# Zu prüfender Text:
*****
Hygieneschulung - In Heidelberg liegt die Hygieneampel weiter auf Eis
Hygieneampel - Abstimmung im Gemeinderat von Heidelberg zu Internetveröffentlichungen von Schmudelwirten
In Heidelberg bleibt die Hygiene-Ampel vorerst abgestellt
Eine Touristenstadt wie Heidelberg lebt auch von ihrer Gastronomie. Soll sich ein Gast schon vor dem Besuch am Neckar im Internet informieren können, an welcher Adresse er besser nicht einkehrt, weil hier in Küche oder Keller geschmuddelt wurde? Und wie steht es dann mit dem Schutz der Unternehmen, für die ein solcher namentlicher Eintrag im weltweiten Netz existenzgefährdend sein kann? Der Heidelberger Gemeinderat hat auf seiner Tagesordnung am 24.07.2013 einen Antrag, der eigentlich schon längst überholt ist - aber doch auch wieder jeden Tag aktuell werden kann. Es geht um die Einführung eines "Restaurant-Kontrollbarometers".
Die Fraktion der Grünen hatte den Antrag im Mai 2011 gestellt - nun soll er wohl abschließend behandelt werden. Landes- und bundesweit haben sich die Dinge längst überschlagen, der "Internet-Pranger" ist nach mehreren erfolgreichen Klagen von Gastwirten in ganz Deutschland vorerst einmal in Baden-Württemberg und auch den meisten anderen Bundesländern ausgesetzt worden. Nun wird abgewartet, wie die politische Diskussion weitergeht - und wie die obersten Richter entscheiden. Der Heidelberger Bürgermeister Wolfgang Erichson, zuständig für die städtischen Lebensmittelkontrollen und den Verbraucherschutz in Heidelberg, befürwortet größtmögliche Transparenz.
"Wenn in einer kleinen Gemeinde bei einer Kontrolle jemand auffällt, weiß das wenig später jeder im Ort", beschreibt Erichson die "öffentlichen Sanktionen", dies würde aber in einer anonymen Großstadt nicht funktionieren. In der Hauptstadt Berlin, wo der grüne Bürgermeister herkommt, war man denn auch Vorreiter im Markieren der Gaststätten mit Grün-Rot-Gelben Aufklebern. "Rot" sollte - gut sichtbar im Laden angebracht - festgestellte Hygieneverstöße markieren. Andere Systeme schlagen "Smileys" vor: ein grinsendes Gesicht für vorbildliche Betriebsführung. Einen besonders schweren Fall des Vergehens gegen das Lebensmittelgesetz hat gerade das Heidelberger Landgericht verhandelt. Fünf Kilo Lachs, bei dem das Haltbarkeitsdatum schon längst abgelaufen war, schmieriger Schleim in der Eiswürfelmaschine, Pilzsporen an den Wänden und Schneidebrettern, "altverschmutzte" Gerätschaften: Alles andere als appetitlich stellten sich die Zustände einem Team der städtischen Lebensmittelkontrolleure in Küche und Vorratslager eines Lokals in der Innenstadt im vergangenen August dar. Staatsanwalt Markus Schmitt warf dem Wirt vor, "zum Verzehr ungeeignete Lebensmittel in den Verkehr gebracht" zu haben.
*****
# Auszüge der Auflistung:
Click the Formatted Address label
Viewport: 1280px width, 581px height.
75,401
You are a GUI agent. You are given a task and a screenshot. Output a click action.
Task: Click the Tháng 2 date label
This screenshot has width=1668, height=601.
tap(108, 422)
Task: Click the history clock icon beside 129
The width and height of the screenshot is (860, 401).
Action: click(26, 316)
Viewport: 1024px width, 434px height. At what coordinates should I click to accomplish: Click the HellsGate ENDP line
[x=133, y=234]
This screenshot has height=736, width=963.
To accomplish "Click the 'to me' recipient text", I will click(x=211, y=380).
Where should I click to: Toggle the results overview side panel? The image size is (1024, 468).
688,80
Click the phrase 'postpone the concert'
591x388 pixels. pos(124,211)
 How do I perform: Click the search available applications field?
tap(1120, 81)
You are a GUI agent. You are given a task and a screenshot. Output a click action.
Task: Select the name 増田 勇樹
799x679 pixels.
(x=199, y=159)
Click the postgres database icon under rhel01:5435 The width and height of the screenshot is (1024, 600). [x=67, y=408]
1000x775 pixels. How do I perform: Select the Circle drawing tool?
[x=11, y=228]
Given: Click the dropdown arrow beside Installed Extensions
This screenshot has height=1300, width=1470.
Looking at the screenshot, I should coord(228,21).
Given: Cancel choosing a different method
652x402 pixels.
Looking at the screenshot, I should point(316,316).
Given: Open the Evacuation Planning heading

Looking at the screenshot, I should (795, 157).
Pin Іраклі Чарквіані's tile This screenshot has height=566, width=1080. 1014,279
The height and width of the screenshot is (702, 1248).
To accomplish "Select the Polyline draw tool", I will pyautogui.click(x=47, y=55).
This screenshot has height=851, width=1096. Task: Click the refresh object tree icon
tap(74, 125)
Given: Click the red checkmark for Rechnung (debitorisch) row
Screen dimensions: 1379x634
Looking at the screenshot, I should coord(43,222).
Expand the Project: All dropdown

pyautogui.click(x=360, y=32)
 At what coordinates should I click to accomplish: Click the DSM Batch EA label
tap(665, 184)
*****
# Aufgaben:
1. Übersetze diesen Satz aus dem Text zur Hygieneampel ins Englische: „Die Fraktion der Grünen hatte den Antrag im Mai 2011 gestellt - nun soll er wohl abschließend behandelt werden.“
2. Schreibe aus dem Text zur Hygieneampel den Abschnitt ab, der mit den Worten „Die Fraktion der“ anfängt und mit „befürwortet größtmögliche Transparenz.“ aufhört.
Verwende ausschließlich den Text zur Hygieneampel und nicht die Auflistung.

# Lösungen:
1. The Greens' council group had filed the motion in May 2011 – now it is apparently to be dealt with conclusively.

2.
Die Fraktion der Grünen hatte den Antrag im Mai 2011 gestellt - nun soll er wohl abschließend behandelt werden. Landes- und bundesweit haben sich die Dinge längst überschlagen, der "Internet-Pranger" ist nach mehreren erfolgreichen Klagen von Gastwirten in ganz Deutschland vorerst einmal in Baden-Württemberg und auch den meisten anderen Bundesländern ausgesetzt worden. Nun wird abgewartet, wie die politische Diskussion weitergeht - und wie die obersten Richter entscheiden. Der Heidelberger Bürgermeister Wolfgang Erichson, zuständig für die städtischen Lebensmittelkontrollen und den Verbraucherschutz in Heidelberg, befürwortet größtmögliche Transparenz.